Requirement 1:
Decide whether each statement agrees with the small and medium-sized businesses text. Answer yes or no for each and quote the words from the text that settle it.
(a) Small and medium-sized businesses usually have fewer than 100 employees.
(b) Limited customizations are listed as a reason for a longer sales cycle.
(c) With enriched leads, SDRs have to spend more time qualifying leads.
Requirement 2: Transcribe the small and medium-sized businesses text from "KPIs to track" up to and including "resources and opportunities.".
Requirement 3: How long is the sales cycle for an SMB sales process, according to the small and medium-sized businesses text?

Page:
--- begin ---

Small and Medium-sized Businesses

Small and medium-sized businesses will usually have less than 100 employees and generate between $5 to $10 million in annual revenue. When you sell to SMB, a lot of the opportunities created in the cycle will be won in that cycle. An SMB sales process can close anywhere from 2 days to 4 months and have a short sales cycle of 60 days or less. Here are some reasons why they have a shorter sales cycle – 

  • Fewer decision-makers
  • Lower customer acquisition cost
  • Limited customizations
  • Lower Risk

KPIs to track for an SMB that can help in analyzing sales cycle – 

  1. Lead to  Conversion Ratio
  2. Revenue Per Sales Rep
  3. Service or Product Usage
  4. Customer Acquisition Cost
  5. Customer Lifetime Value

6 Techniques To Ramp Up Your Sales Cycle 

1. Lead enrichment to increase lead qualification

By enriching your leads, your SDRs won’t have to spend time qualifying leads. Instead, they can focus on contacting as many leads as possible. You might be feeding unqualified and low intent leads to your sales pipeline. A direct consequence of this is that you’ll realize they aren’t qualified later on. It leads to lost time and losing other essential resources and opportunities.

--- end ---

Records provided:
--- begin ---

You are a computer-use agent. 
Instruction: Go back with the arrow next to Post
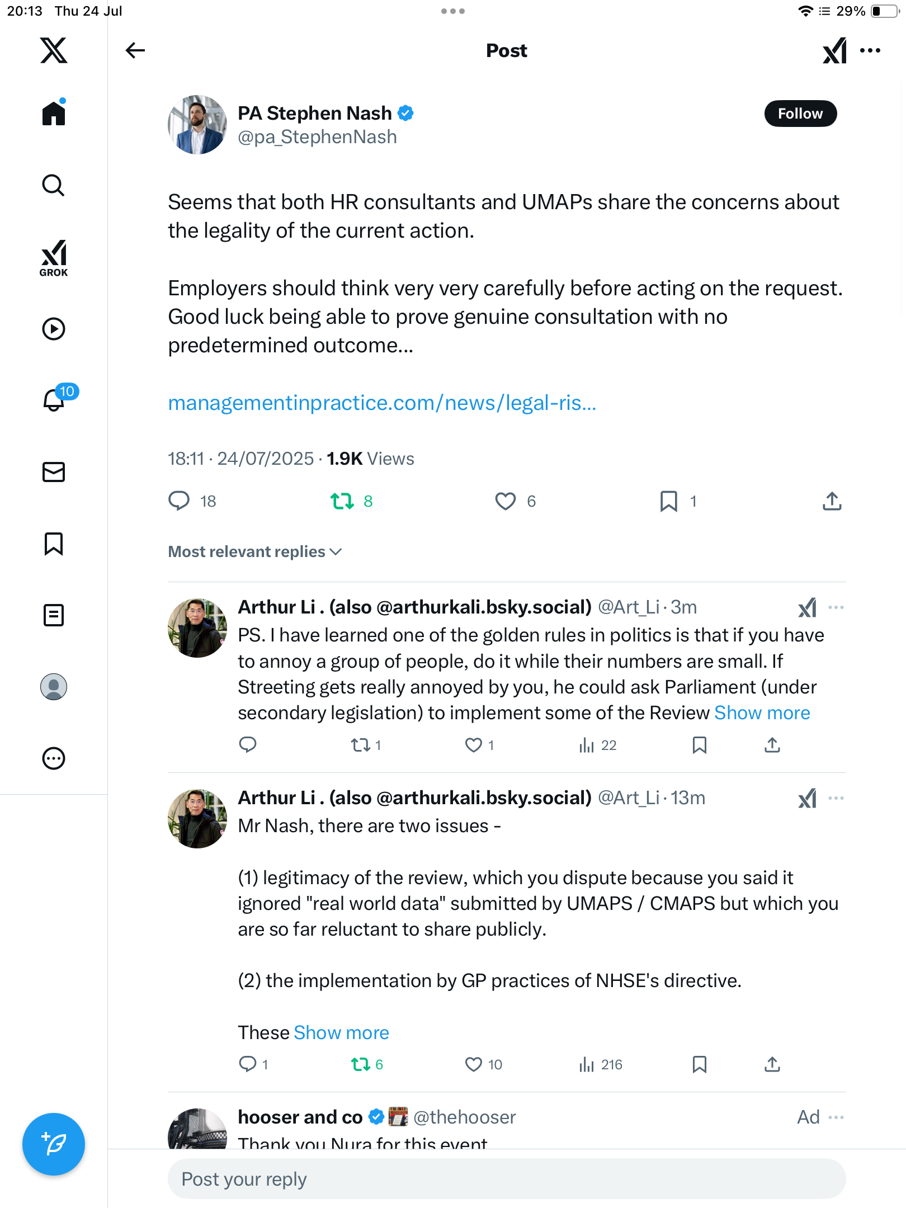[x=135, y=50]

--- end ---
--- begin ---

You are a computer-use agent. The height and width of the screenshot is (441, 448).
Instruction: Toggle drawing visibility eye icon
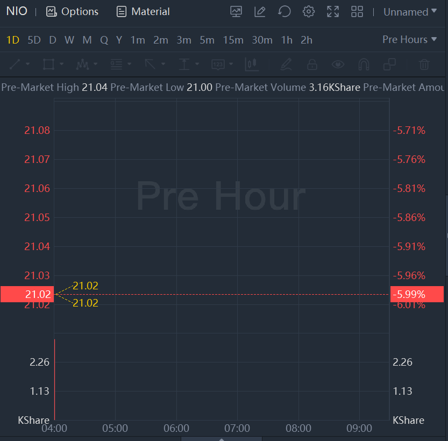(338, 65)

--- end ---
--- begin ---

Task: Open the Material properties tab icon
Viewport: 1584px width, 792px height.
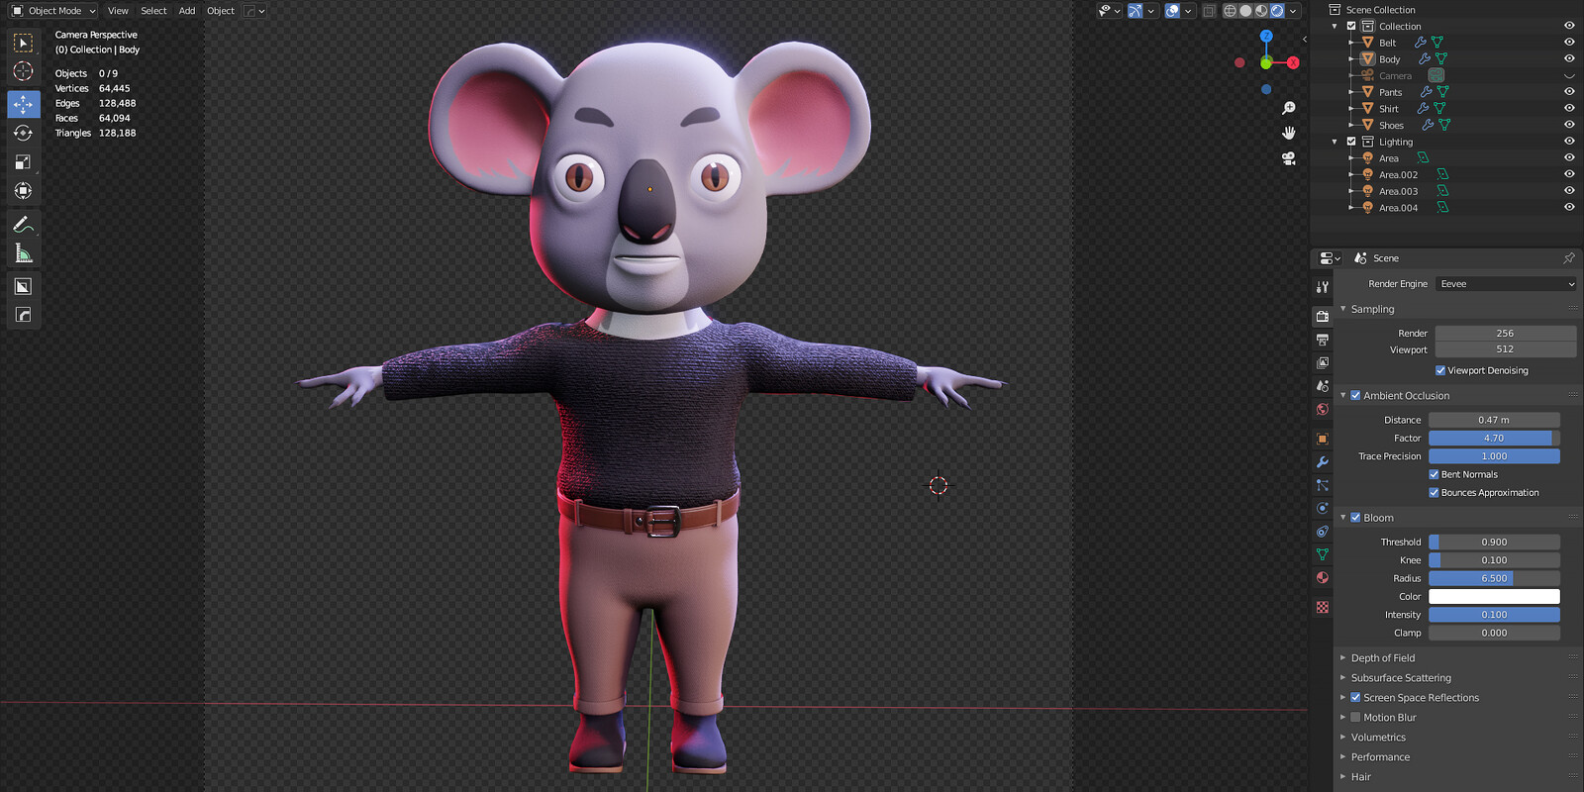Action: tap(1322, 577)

--- end ---

Expected output 1:
(a) Yes: "Small and medium-sized businesses will usually have less than 100 employees"
(b) No: "Here are some reasons why they have a shorter sales cycle" (the list includes "Limited customizations")
(c) No: "By enriching your leads, your SDRs won’t have to spend time qualifying leads."

Expected output 2:
KPIs to track for an SMB that can help in analyzing sales cycle – 

  1. Lead to  Conversion Ratio
  2. Revenue Per Sales Rep
  3. Service or Product Usage
  4. Customer Acquisition Cost
  5. Customer Lifetime Value

6 Techniques To Ramp Up Your Sales Cycle 

1. Lead enrichment to increase lead qualification

By enriching your leads, your SDRs won’t have to spend time qualifying leads. Instead, they can focus on contacting as many leads as possible. You might be feeding unqualified and low intent leads to your sales pipeline. A direct consequence of this is that you’ll realize they aren’t qualified later on. It leads to lost time and losing other essential resources and opportunities.

Expected output 3: It is a short sales cycle of 60 days or less.